▶ [What the exercise asks]: As an exercise in exact copying, transcribe the lines below from the one holding "Task: Click the work directory storage icon" through the last, with both ends included and pictures left out.

── Data ──

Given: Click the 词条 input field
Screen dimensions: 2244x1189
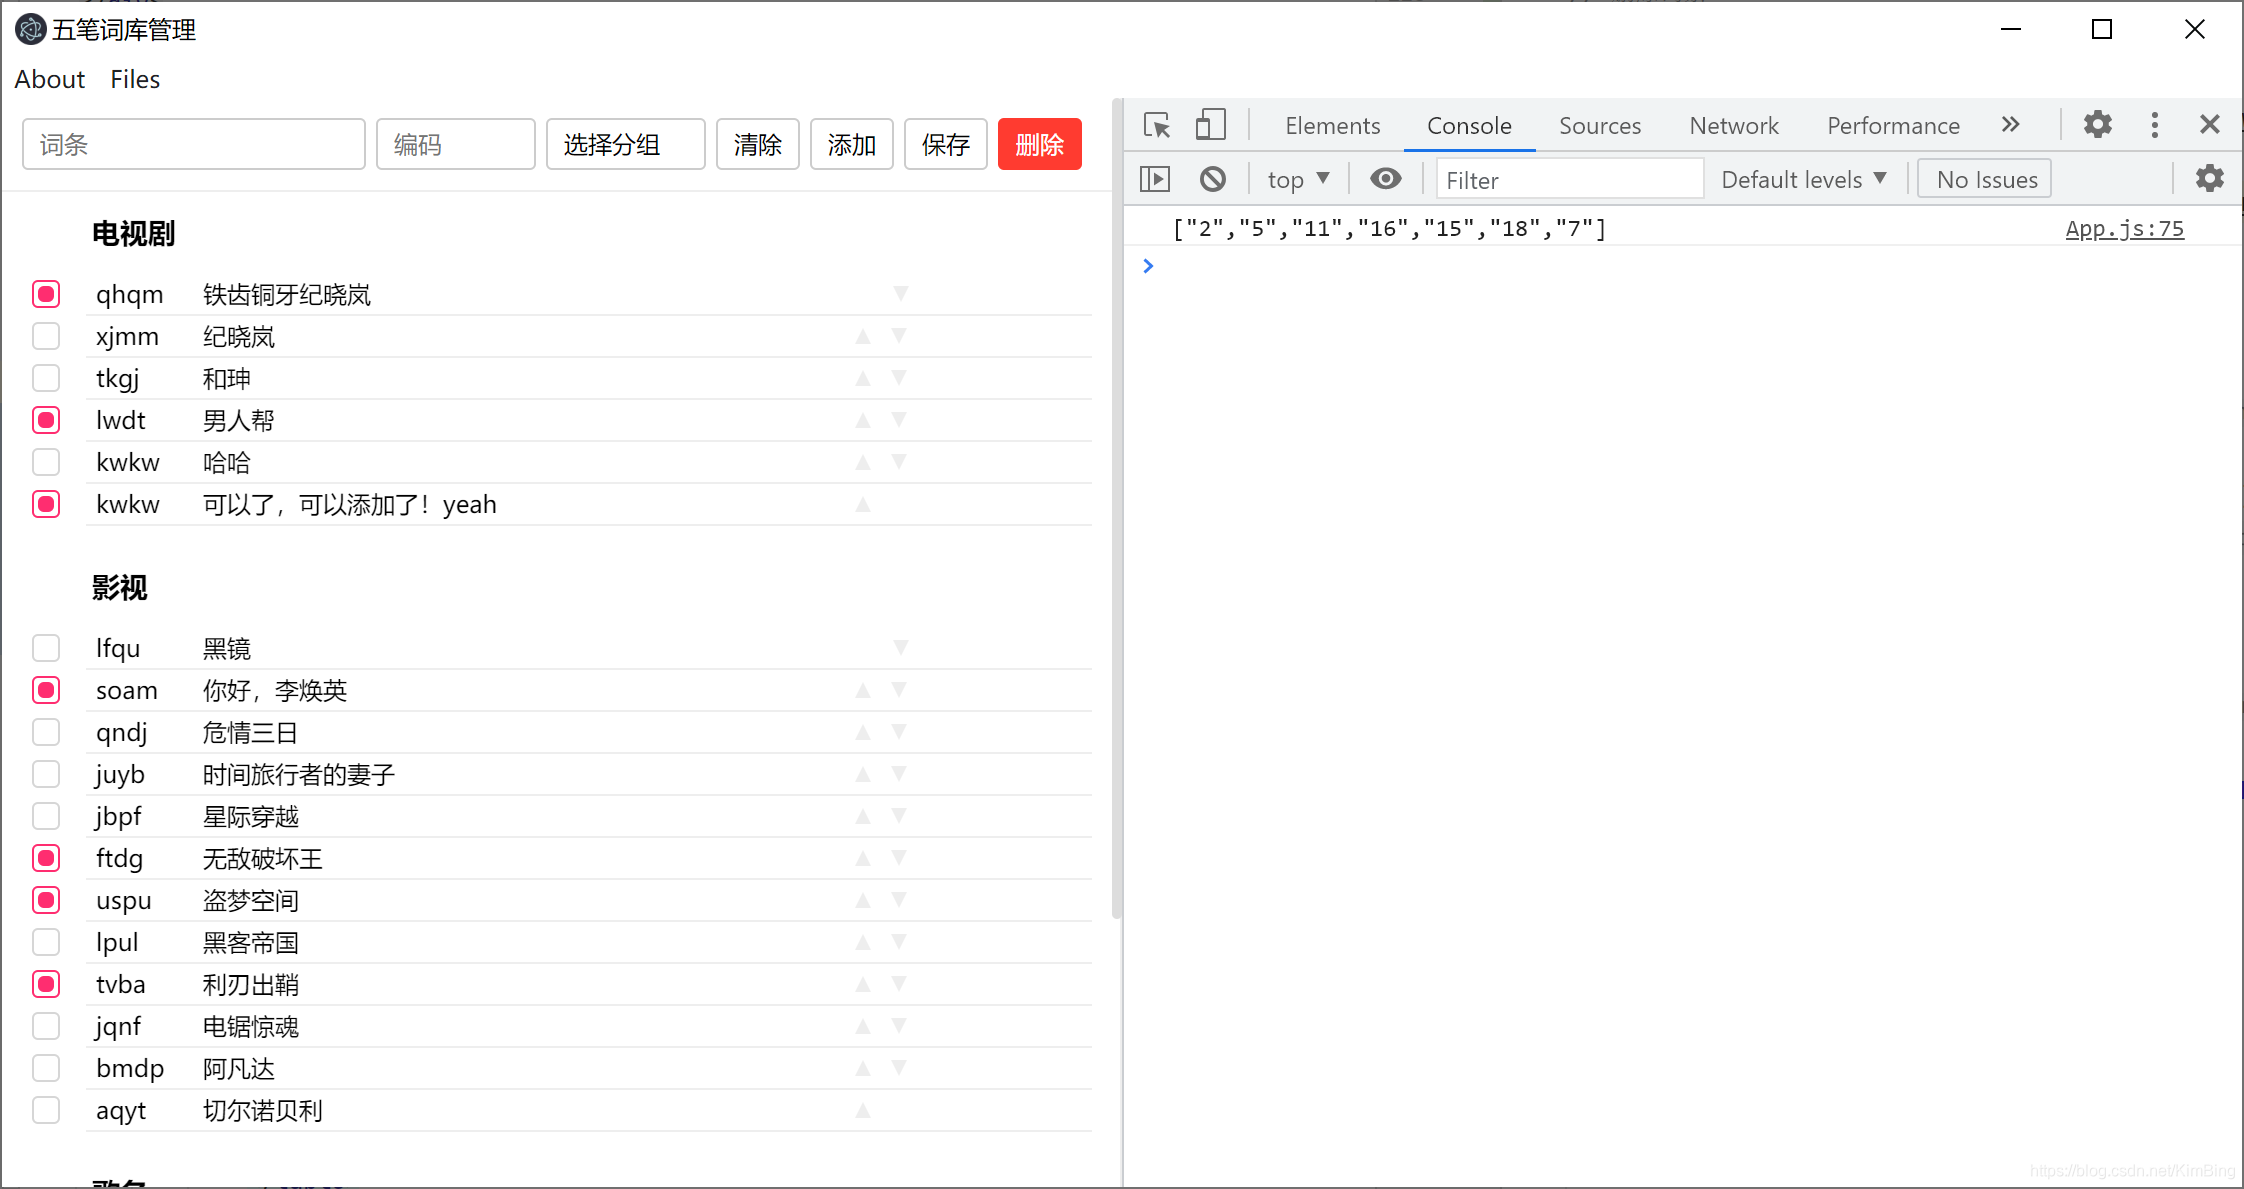Looking at the screenshot, I should click(193, 145).
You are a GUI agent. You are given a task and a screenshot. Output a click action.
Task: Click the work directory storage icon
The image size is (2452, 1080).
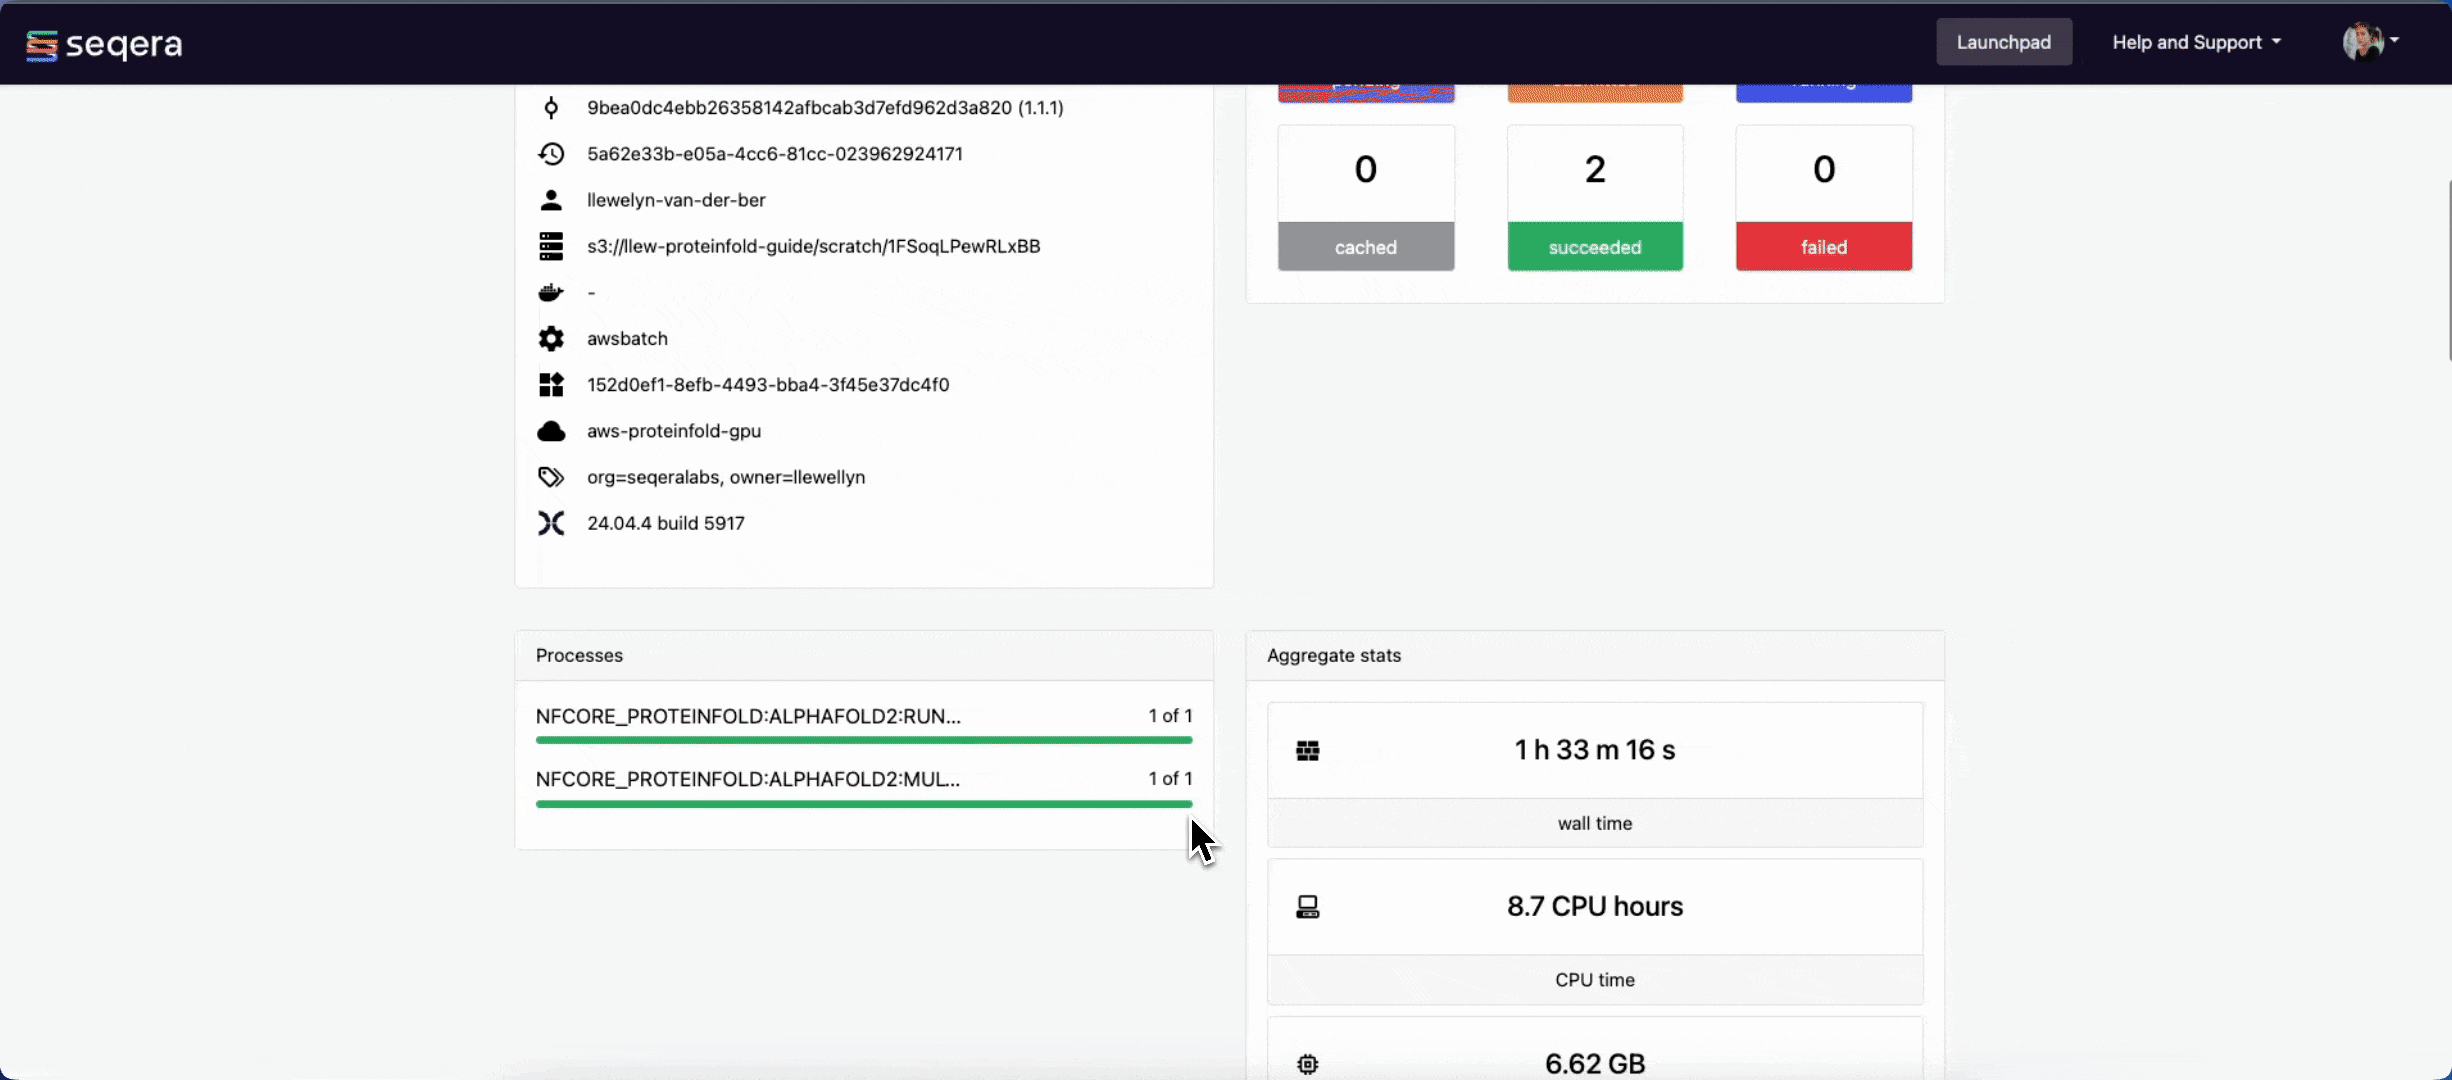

───

▶ [Written solution]:
Task: Click the work directory storage icon
The image size is (2452, 1080).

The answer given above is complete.